The only failures were not media related (controller dies on write and
blows the
track servo).
Keep in mind they have a filter and the spin-up is to clear the platters
and the dust that lands into the filter.
[large drives]
You can till
you have to format or defrag it. I keep a stack of sub 1gb
(from 50mb and up) SCSI drives for that reasonas well as a major
heap of MFM drives (St412s 10mb, St225s 20mb and Quantum
D540s 31mb). I just insert them and image copy to them as backup.
OK, seems we
mixed up logically and physically large drives here.
I have about none of the first, but several of the latter category amongst those in
question for the machines we're discussing here:
1(2)x RD53 5,25" MFM
1x 300MB 5,25" ESDI,
3x 5MB 14" RL01,
1x 10MB 14" RL02,
(2x 80MB 14" SMD) (I just have a lead on those yet)
Physical large drive: any that want a lift or two people to install in
the rack.
Anything I can lift with one hand is small. Media capacity is a whole
different
matter.
[TK50 tape subsystem]
I meant save it for backups or other large data
needs as running diags
off it will be painfully slow. If its bad save it for parts, they are scarce,
usually the controller is fine and the drive is borked.
Understood. I'll find
out once I have a drive and media for it.
I've also already found out that the memory
board I'll be getting is 512k_Bytes_ (256kW) and does _not_ have BBU support.
?? BBU?? Unless you mean BBS7 (Io tends to use that).
Battery backup. Feeding it from an alternate 5V source to keep RAM content intact when
mains power is off.
Oh, It's been a while, I never use it. No need. If I need the data
preserved
I have it on disk and the system on UPS.
One last
thing...
Heat! Qbus 11s produce a bit of that. That means fans must all work,
the location must not be dusty enough to load up the boards and local
temperature not excessively hot.
I fried a 11/23 board while working at the DEC Mill when they had an air
conditioner fail for the office area, when the room hit 96 (36c), cpu
went away, I had plenty of spares.
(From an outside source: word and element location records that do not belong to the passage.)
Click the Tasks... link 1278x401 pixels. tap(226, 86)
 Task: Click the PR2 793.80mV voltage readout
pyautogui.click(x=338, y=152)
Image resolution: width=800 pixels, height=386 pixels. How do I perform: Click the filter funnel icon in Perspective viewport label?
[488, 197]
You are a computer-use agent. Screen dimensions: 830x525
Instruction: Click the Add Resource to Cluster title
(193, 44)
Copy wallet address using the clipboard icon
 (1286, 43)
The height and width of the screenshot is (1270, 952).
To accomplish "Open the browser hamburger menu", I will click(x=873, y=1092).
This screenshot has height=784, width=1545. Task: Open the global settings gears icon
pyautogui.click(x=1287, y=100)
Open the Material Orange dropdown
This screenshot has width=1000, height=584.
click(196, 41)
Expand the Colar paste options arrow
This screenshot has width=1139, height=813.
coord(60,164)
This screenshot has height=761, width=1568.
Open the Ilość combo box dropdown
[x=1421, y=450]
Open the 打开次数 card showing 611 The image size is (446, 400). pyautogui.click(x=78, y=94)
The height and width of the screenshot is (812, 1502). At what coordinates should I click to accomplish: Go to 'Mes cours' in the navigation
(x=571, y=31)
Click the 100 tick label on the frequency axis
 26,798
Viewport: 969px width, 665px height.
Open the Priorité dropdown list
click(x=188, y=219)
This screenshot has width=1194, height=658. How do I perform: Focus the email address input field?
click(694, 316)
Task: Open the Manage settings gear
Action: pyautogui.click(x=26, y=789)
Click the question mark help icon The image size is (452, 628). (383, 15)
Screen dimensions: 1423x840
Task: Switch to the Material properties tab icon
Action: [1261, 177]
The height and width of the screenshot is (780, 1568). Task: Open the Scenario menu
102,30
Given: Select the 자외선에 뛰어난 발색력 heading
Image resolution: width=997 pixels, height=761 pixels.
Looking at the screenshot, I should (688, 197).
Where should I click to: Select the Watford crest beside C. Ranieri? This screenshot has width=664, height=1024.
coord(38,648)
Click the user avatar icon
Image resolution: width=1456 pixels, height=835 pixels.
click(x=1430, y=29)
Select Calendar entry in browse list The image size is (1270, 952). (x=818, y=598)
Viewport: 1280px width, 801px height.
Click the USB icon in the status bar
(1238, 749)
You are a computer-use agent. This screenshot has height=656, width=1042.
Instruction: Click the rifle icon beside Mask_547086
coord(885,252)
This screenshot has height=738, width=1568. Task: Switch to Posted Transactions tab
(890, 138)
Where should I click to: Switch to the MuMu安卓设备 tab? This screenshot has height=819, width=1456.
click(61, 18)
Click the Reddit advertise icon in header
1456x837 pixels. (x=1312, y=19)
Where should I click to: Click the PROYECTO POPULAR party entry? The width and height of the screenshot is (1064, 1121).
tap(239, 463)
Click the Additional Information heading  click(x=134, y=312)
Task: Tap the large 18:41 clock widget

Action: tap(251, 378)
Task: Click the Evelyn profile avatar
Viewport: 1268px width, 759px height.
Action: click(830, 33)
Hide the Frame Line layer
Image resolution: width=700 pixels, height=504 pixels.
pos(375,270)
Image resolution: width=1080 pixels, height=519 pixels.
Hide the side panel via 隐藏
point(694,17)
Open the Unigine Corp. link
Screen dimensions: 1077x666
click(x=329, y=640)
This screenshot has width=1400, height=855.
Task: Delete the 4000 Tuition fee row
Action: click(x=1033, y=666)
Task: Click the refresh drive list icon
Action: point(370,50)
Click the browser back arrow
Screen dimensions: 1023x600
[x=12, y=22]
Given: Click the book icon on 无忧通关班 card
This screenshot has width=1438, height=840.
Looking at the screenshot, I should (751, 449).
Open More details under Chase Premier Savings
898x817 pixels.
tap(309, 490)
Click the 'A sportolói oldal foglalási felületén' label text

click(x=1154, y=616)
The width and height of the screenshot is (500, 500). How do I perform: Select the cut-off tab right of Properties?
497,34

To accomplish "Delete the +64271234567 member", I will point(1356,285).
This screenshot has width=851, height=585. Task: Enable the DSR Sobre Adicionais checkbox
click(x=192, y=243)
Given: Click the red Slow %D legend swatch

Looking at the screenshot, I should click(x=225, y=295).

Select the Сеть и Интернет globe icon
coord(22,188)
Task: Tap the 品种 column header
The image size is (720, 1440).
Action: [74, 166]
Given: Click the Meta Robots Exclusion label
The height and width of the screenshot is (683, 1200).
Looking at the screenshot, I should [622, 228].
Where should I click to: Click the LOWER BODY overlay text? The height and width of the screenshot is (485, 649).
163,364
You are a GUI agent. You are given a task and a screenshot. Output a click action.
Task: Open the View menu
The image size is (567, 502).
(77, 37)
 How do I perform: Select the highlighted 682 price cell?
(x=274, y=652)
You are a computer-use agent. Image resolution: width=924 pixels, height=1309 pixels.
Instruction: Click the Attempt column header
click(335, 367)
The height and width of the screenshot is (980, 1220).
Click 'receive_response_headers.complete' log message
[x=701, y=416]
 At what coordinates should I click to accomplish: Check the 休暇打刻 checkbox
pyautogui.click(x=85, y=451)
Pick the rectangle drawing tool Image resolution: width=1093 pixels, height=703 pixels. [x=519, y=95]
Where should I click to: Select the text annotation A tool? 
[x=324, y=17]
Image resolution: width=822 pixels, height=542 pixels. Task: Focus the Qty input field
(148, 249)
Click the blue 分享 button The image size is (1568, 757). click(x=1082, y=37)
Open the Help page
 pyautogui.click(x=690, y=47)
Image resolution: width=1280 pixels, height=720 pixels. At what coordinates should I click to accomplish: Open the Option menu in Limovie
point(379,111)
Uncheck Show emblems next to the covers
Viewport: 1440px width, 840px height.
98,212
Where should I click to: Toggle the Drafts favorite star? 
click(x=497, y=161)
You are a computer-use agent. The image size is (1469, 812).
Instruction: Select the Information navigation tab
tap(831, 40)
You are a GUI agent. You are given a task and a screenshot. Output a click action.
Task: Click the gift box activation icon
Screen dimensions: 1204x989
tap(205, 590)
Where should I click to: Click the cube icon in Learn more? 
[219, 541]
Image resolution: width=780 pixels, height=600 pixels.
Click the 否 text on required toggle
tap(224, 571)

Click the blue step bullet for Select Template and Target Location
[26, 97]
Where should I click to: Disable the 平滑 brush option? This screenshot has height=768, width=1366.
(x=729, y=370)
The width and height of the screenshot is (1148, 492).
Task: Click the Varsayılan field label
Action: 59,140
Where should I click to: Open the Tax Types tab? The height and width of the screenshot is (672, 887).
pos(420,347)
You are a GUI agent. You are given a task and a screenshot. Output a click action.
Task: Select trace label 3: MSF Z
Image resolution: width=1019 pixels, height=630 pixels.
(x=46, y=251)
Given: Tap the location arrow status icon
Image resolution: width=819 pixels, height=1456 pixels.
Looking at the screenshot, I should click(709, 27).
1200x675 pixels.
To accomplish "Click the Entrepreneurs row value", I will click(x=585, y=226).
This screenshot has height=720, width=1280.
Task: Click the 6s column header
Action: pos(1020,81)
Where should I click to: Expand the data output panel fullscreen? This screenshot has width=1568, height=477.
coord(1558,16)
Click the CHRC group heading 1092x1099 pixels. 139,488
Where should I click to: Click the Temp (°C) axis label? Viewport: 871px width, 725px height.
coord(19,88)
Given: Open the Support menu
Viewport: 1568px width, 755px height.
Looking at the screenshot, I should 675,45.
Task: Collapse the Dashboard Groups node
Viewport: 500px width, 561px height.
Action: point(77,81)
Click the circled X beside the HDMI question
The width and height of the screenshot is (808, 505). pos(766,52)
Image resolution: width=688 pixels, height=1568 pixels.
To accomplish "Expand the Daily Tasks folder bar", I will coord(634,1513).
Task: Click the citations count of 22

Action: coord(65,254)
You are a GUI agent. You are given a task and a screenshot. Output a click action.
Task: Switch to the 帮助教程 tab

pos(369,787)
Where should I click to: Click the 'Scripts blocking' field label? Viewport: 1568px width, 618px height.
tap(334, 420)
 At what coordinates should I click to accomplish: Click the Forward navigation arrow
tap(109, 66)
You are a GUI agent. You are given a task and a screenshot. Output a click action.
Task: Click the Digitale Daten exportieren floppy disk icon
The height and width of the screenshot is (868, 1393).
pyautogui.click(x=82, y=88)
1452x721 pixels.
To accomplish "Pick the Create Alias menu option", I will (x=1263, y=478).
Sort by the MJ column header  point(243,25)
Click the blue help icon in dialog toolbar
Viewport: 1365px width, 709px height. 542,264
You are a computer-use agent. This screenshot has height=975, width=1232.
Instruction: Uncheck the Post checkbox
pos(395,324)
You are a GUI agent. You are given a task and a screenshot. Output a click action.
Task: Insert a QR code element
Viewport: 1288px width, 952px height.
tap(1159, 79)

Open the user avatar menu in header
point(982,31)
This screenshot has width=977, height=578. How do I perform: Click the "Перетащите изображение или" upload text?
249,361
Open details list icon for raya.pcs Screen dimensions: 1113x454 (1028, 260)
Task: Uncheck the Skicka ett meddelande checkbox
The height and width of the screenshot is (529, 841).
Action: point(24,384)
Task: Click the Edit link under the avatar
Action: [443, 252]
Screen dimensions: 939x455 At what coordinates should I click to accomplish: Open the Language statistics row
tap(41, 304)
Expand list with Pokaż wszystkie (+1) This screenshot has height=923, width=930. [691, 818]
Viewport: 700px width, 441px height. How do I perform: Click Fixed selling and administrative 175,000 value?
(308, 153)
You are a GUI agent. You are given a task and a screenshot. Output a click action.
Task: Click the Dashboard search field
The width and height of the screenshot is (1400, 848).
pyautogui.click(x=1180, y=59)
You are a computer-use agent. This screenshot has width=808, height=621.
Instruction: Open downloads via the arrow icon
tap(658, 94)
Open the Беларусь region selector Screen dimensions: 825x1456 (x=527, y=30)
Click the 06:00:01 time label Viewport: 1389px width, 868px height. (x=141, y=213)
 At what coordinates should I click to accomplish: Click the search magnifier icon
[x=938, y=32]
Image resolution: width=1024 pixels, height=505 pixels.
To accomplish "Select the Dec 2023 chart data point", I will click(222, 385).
So reliability and room temps are
coupled. Qbus 11s are fairly tolerent of conditions but any you find
are going to be old and may not like additional stress.
A hard "CPU
dead" damage without any warning?
Yep, however in the Mill on weekends the AC
was running lower and who
know how
many thermal cycles that machine had seen even before I got it.
That's bad.
Good to know anyway, makes me want to add a system monitoring function
(temp and air flow) for emergency shutdown. Maybe something to design
a CD slot board for after all ;), at least before I'll run the machine
unattended.
Mine ran usually for months at a time, if the building AC hadn't failed
the cpu baord would still be in there (it is actually and repaired returned
to my spares box).
I also forgot something: I myself wouldn't have
thought of putting a NIC
(DEQNA or similar) in a pdp-11, probably just for the notion that back
in those days, computers were too few and far between to come up with the
concept of a Local Area Network. Obviously I was mistaken here, too.
PDP-11s were networked before NICs using DDCMP and sync lines. After NICS
Ether pipe. RT11 does little with it and its mostly useless for that
RSTS and RSX
in the later versions were full fledged nodes (DECnet Phase III).
Of course Unix had UUCP via serial lines and modems.